Battery factory could help replace coal jobs in Eastern Kentucky | Lexington Herald Leader

ORIGINALLY POSTED BY BILL ESTEP HERE bestep@herald-leader.com // UPDATED DECEMBER 16, 2017 03:58 PM

PIKEVILLE A project to open a battery-manufacturing plant in Pikeville would be a watershed in efforts to diversify the beleaguered economy of Eastern Kentucky if it works as planned.

Government and business officials and executives from EnerBlu announced the project Friday in Pikeville.

The two-year-old company, currently based in Riverside, Calif., plans to build a $372 million plant in Pikeville to make lithium-titanate oxide batteries for transit buses and commercial and military vehicles. The company also makes products to support the electric grid and for use in military generators.

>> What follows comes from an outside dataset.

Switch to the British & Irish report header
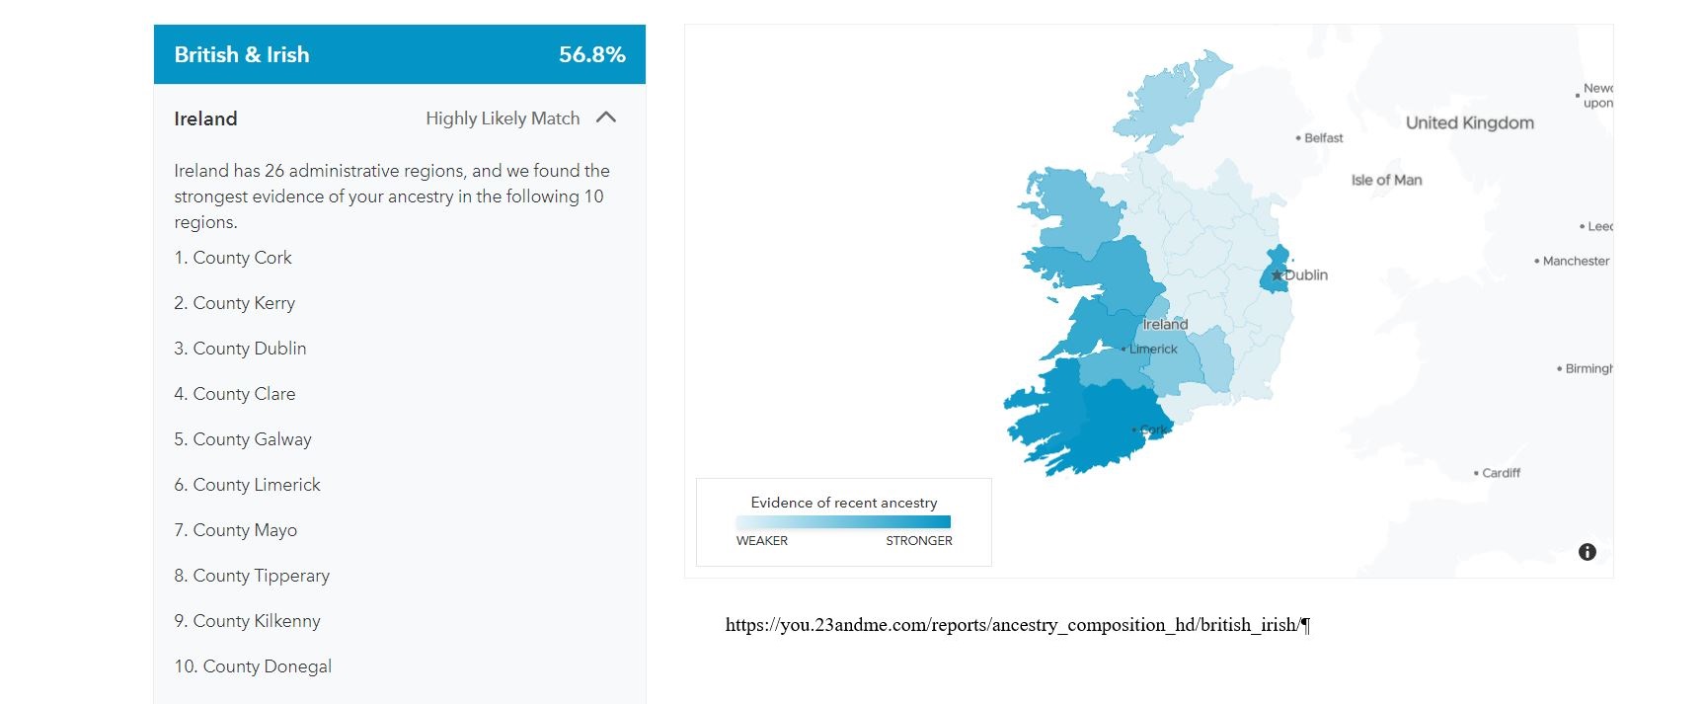 [x=243, y=54]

EnerBlu projected that the 1 million-square-foot plant on a reclaimed surface mine will open in 2020 and employ 875 people in its fourth year of operation. That would be in 2024 if construction of the plant goes as planned.

The company also plans to move its headquarters and research and development work to a 150,000-square-foot office in Lexington that is expected to open in early 2018. That office ultimately would have projected employment of 110.

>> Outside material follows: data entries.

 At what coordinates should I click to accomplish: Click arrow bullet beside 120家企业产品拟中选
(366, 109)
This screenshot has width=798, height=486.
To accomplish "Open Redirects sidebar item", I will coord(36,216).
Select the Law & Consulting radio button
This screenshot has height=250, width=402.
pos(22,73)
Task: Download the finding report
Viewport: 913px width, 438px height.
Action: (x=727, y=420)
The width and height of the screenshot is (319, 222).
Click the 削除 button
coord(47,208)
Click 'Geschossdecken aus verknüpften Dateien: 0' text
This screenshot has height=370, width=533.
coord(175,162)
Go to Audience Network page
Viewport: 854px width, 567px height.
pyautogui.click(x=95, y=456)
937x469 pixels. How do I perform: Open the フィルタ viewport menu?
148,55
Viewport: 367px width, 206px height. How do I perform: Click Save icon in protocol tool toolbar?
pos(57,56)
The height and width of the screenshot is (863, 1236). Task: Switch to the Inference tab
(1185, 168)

The company’s total investment in Kentucky would be more than $400 million.

The project was a lightning bolt of good news in Pike County and the area, where the economy has been sapped by a sharp downturn in coal jobs.

More than 250 people packed the room at the Pikeville Expo Center for the announcement, and officials used words like historic and revolutionary to describe the project.

Many compared the potential for the plan to the economic impact Toyota has had in Central Kentucky with its Georgetown manufacturing plant.

“It’s a game-changer not only for Pikeville and Pike County, but for the entire region,” said state Sen. Ray Jones, a Pikeville Democrat who was at the announcement.

In the third quarter of 2011, there were 14,301 coal jobs in Eastern Kentucky. That number had plummeted to 3,896 in the third quarter of this year, according to the state Energy and Environment Cabinet.

The EnerBlu project could put many of the laid-off miners back to work and spark jobs at supplier plants, officials said.

Supporters also noted the potential for other benefits, including boosting the tax base; making it possible for people who have left the area for work to move back; and creating demand for housing.

“I think we’re just at the front end of something truly transformative for Eastern Kentucky,” said Republican Gov. Matt Bevin.

“We’ve dreamed about this day,” U.S. Rep. Hal Rogers, a Republican who represents Eastern and Southern Kentucky, said at the announcement.